(Beginning of Record excerpts)
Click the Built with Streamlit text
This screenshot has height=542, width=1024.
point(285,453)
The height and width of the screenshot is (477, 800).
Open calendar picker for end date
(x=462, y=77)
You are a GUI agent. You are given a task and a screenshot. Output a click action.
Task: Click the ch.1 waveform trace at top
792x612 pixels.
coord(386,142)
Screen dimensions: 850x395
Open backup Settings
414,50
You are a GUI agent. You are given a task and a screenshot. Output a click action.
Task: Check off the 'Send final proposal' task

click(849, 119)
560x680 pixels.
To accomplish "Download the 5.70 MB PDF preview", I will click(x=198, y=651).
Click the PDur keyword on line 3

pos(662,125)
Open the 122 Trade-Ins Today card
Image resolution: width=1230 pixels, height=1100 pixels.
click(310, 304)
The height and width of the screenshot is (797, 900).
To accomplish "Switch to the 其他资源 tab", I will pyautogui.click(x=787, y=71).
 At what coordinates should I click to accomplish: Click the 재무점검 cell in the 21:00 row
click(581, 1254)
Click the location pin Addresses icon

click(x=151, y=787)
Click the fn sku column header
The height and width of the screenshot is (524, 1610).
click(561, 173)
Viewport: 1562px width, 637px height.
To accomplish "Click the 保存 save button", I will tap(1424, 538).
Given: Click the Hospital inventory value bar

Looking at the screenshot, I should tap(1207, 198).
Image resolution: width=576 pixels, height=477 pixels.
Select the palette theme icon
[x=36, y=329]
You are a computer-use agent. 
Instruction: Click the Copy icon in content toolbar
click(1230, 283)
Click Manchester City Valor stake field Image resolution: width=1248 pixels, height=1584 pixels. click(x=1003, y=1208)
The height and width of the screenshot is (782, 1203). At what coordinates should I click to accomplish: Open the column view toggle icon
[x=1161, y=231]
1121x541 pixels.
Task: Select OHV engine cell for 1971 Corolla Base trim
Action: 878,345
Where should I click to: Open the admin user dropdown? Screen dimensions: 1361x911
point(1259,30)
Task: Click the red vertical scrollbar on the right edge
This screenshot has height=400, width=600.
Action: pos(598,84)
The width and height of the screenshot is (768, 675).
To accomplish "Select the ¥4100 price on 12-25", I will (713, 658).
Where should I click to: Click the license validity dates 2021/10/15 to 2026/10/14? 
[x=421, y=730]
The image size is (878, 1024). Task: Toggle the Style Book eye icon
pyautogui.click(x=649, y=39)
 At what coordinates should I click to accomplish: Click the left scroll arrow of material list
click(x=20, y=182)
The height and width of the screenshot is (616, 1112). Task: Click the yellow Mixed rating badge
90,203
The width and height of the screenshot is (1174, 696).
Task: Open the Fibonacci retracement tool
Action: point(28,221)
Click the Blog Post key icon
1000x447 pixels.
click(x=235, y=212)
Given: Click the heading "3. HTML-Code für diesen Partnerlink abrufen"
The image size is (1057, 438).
(End of Record excerpts)
▸ **Prompt**
Each record shown above is to be given again exactly.

▸ **Worked solution**
Click the Built with Streamlit text
This screenshot has height=542, width=1024.
point(285,453)
The height and width of the screenshot is (477, 800).
Open calendar picker for end date
(x=462, y=77)
You are a GUI agent. You are given a task and a screenshot. Output a click action.
Task: Click the ch.1 waveform trace at top
792x612 pixels.
coord(386,142)
Screen dimensions: 850x395
Open backup Settings
414,50
You are a GUI agent. You are given a task and a screenshot. Output a click action.
Task: Check off the 'Send final proposal' task

click(849, 119)
560x680 pixels.
To accomplish "Download the 5.70 MB PDF preview", I will click(x=198, y=651).
Click the PDur keyword on line 3

pos(662,125)
Open the 122 Trade-Ins Today card
Image resolution: width=1230 pixels, height=1100 pixels.
click(310, 304)
The height and width of the screenshot is (797, 900).
To accomplish "Switch to the 其他资源 tab", I will pyautogui.click(x=787, y=71).
 At what coordinates should I click to accomplish: Click the 재무점검 cell in the 21:00 row
click(581, 1254)
Click the location pin Addresses icon

click(x=151, y=787)
Click the fn sku column header
The height and width of the screenshot is (524, 1610).
click(561, 173)
Viewport: 1562px width, 637px height.
To accomplish "Click the 保存 save button", I will tap(1424, 538).
Given: Click the Hospital inventory value bar

Looking at the screenshot, I should tap(1207, 198).
Image resolution: width=576 pixels, height=477 pixels.
Select the palette theme icon
[x=36, y=329]
You are a computer-use agent. 
Instruction: Click the Copy icon in content toolbar
click(1230, 283)
Click Manchester City Valor stake field Image resolution: width=1248 pixels, height=1584 pixels. click(x=1003, y=1208)
The height and width of the screenshot is (782, 1203). At what coordinates should I click to accomplish: Open the column view toggle icon
[x=1161, y=231]
1121x541 pixels.
Task: Select OHV engine cell for 1971 Corolla Base trim
Action: 878,345
Where should I click to: Open the admin user dropdown? Screen dimensions: 1361x911
point(1259,30)
Task: Click the red vertical scrollbar on the right edge
This screenshot has height=400, width=600.
Action: pos(598,84)
The width and height of the screenshot is (768, 675).
To accomplish "Select the ¥4100 price on 12-25", I will (713, 658).
Where should I click to: Click the license validity dates 2021/10/15 to 2026/10/14? 
[x=421, y=730]
The image size is (878, 1024). Task: Toggle the Style Book eye icon
pyautogui.click(x=649, y=39)
 At what coordinates should I click to accomplish: Click the left scroll arrow of material list
click(x=20, y=182)
The height and width of the screenshot is (616, 1112). Task: Click the yellow Mixed rating badge
90,203
The width and height of the screenshot is (1174, 696).
Task: Open the Fibonacci retracement tool
Action: point(28,221)
Click the Blog Post key icon
1000x447 pixels.
click(x=235, y=212)
Given: Click the heading "3. HTML-Code für diesen Partnerlink abrufen"
The image size is (1057, 438).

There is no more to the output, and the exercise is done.